Teacher/Instructor Carl Horowitz
Carl Horowitz

University of Michigan
Runs his own tutoring company

Carl taught upper-level math in several schools and currently runs his own tutoring company. He bets that no one can beat his love for intensive outdoor activities!

Factoring trinomials. So behind me I have an expression that we’re trying to factor; x to the ninth minus quantity 5 minus y to the third. At our disposal we have two different potential equations. We could either have the difference of squares or the difference of cubes. I know that because we’re subtracting so therefore it has to be a difference formula.

So looking at it, first 5 minus y to the third, there’s no way that can be written as a square so therefore I know I have to be dealing with a difference of cubes. So what I have to do is first go back to our difference of cubes formula. So I know that a³ minus b³ can be factored as a minus b, the first sign agrees, a² plus ab, the second sign is different plus b².

So the trick for this problem is actually figuring out what is a and what is b? So there’s really no reason to multiply this 5 minus y to the third out because we’re really looking for something cubed, so really what we can say is b is equal to 5 minus y. We’re dealing with b³, we already have something cubed so that something is our b.

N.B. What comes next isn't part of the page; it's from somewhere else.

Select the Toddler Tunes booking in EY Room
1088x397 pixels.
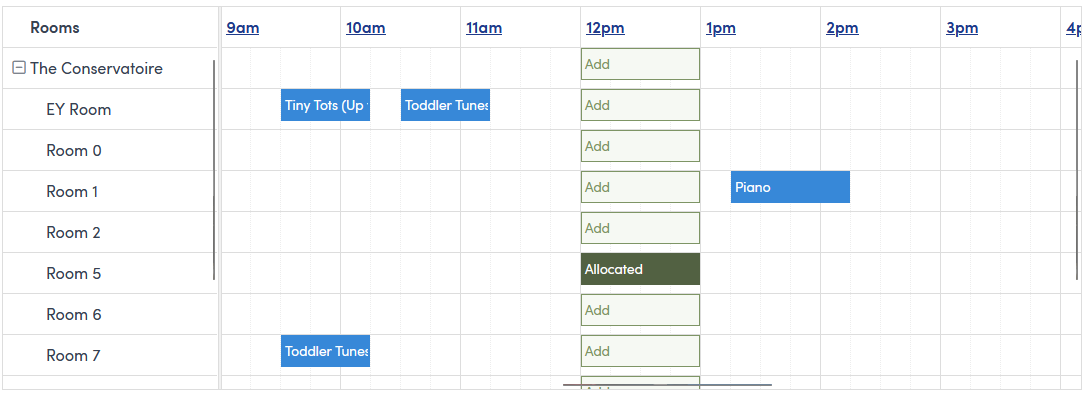coord(445,105)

The next part we need to look at is x to the ninth and we want to write that as something cubed as well. When we’re dealing with exponents, power to a power we multiply, so we want to figure out what we need to put as our power in order when we multiply to get 9. 3 times 3 is 9, so then our x³ is going to be our a term. From here we know what a is, this is a and we know what b is. We can just substitute that into our formula. So we start with a, this is actually not the cute part but I just did that to figure out what my a was. Okay, so a is x³, so we can just plug that in every time we see a. This is x³, a is x³, so x³ squared is going to be x to the sixth, then we have a plus x³ there.

We then minus b from our first term but b is just equal to 5 minus y, so substituting that in, 5 minus y, put that a little close together, 5 minus y, and then lastly plus 5 minus y quantity squared. Now, we could distribute all these out typically most teachers are perfectly fine leaving it in this form. You know, we could distribute our negative sign, multiply this out, FOIL this out, but what we’ve really done is the bulk of the work which is figuring out what our a and b is, figuring out the fact that we have a difference of cubes and then plugging our two a and b’s into the equation to factor.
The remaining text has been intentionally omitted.